- **Text segment**:
┄┄┄┄┄┄┄┄┄┄
As noted earlier, the new CARB rules also affect commercial refrigeration systems that contain more than 50 pounds of refrigerant. Starting on Jan. 1, 2022, there is a 150 GWP limit for systems in newly constructed and fully remodeled facilities. In existing facilities, there are different GWP requirements, which vary by end use.
The 150 GWP limit essentially affects all non-residential systems and facilities that use systems above the size threshold, including retail food facilities like supermarkets and grocery stores and cold storage warehouses, said Richie Kaur, Ph.D., an air pollution specialist at CARB, who discussed the regulatory impacts for stationary refrigeration.
“Technological advancements have made it possible for new facilities to use refrigerants with very low GWP values today,” she said. “Low GWP alternatives to HFCs consist of natural refrigerants like carbon dioxide, ammonia, and hydrocarbons. Additionally, the next generation of synthetic refrigerants — HFOs — are under rapid development. The 150 GWP requirement would apply to newly constructed facilities and facilities that undergo remodels where most of the refrigeration equipment is being replaced.”
┄┄┄┄┄┄┄┄┄┄
- **Excerpted records**:
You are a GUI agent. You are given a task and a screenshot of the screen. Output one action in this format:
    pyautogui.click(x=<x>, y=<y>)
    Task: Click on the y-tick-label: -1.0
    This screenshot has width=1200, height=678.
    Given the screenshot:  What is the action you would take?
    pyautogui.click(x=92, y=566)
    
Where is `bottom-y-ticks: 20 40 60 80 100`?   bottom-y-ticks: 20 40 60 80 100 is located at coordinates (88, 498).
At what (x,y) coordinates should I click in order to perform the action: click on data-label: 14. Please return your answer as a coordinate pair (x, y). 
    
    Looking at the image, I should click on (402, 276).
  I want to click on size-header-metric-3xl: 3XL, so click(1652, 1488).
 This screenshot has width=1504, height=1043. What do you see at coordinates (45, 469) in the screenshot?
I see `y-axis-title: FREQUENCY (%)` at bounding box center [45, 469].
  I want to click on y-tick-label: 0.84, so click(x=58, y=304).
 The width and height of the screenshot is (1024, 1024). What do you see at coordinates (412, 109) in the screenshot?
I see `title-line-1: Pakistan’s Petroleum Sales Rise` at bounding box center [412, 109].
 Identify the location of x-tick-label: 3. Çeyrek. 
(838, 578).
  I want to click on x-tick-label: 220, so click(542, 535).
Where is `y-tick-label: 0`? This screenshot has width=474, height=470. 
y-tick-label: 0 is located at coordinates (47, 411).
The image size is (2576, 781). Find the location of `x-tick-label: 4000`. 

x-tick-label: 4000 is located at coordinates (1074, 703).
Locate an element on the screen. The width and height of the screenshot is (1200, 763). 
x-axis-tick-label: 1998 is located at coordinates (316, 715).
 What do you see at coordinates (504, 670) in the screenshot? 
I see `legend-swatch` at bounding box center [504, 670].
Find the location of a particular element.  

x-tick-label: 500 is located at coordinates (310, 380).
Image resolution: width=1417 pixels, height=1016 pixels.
┄┄┄┄┄┄┄┄┄┄
- **Your instructions**: In the text on CARB refrigerant rules, reproduce the part from "As noted earlier, the" up to and including "for stationary refrigeration.".

- **Expected answer**:
As noted earlier, the new CARB rules also affect commercial refrigeration systems that contain more than 50 pounds of refrigerant. Starting on Jan. 1, 2022, there is a 150 GWP limit for systems in newly constructed and fully remodeled facilities. In existing facilities, there are different GWP requirements, which vary by end use.
The 150 GWP limit essentially affects all non-residential systems and facilities that use systems above the size threshold, including retail food facilities like supermarkets and grocery stores and cold storage warehouses, said Richie Kaur, Ph.D., an air pollution specialist at CARB, who discussed the regulatory impacts for stationary refrigeration.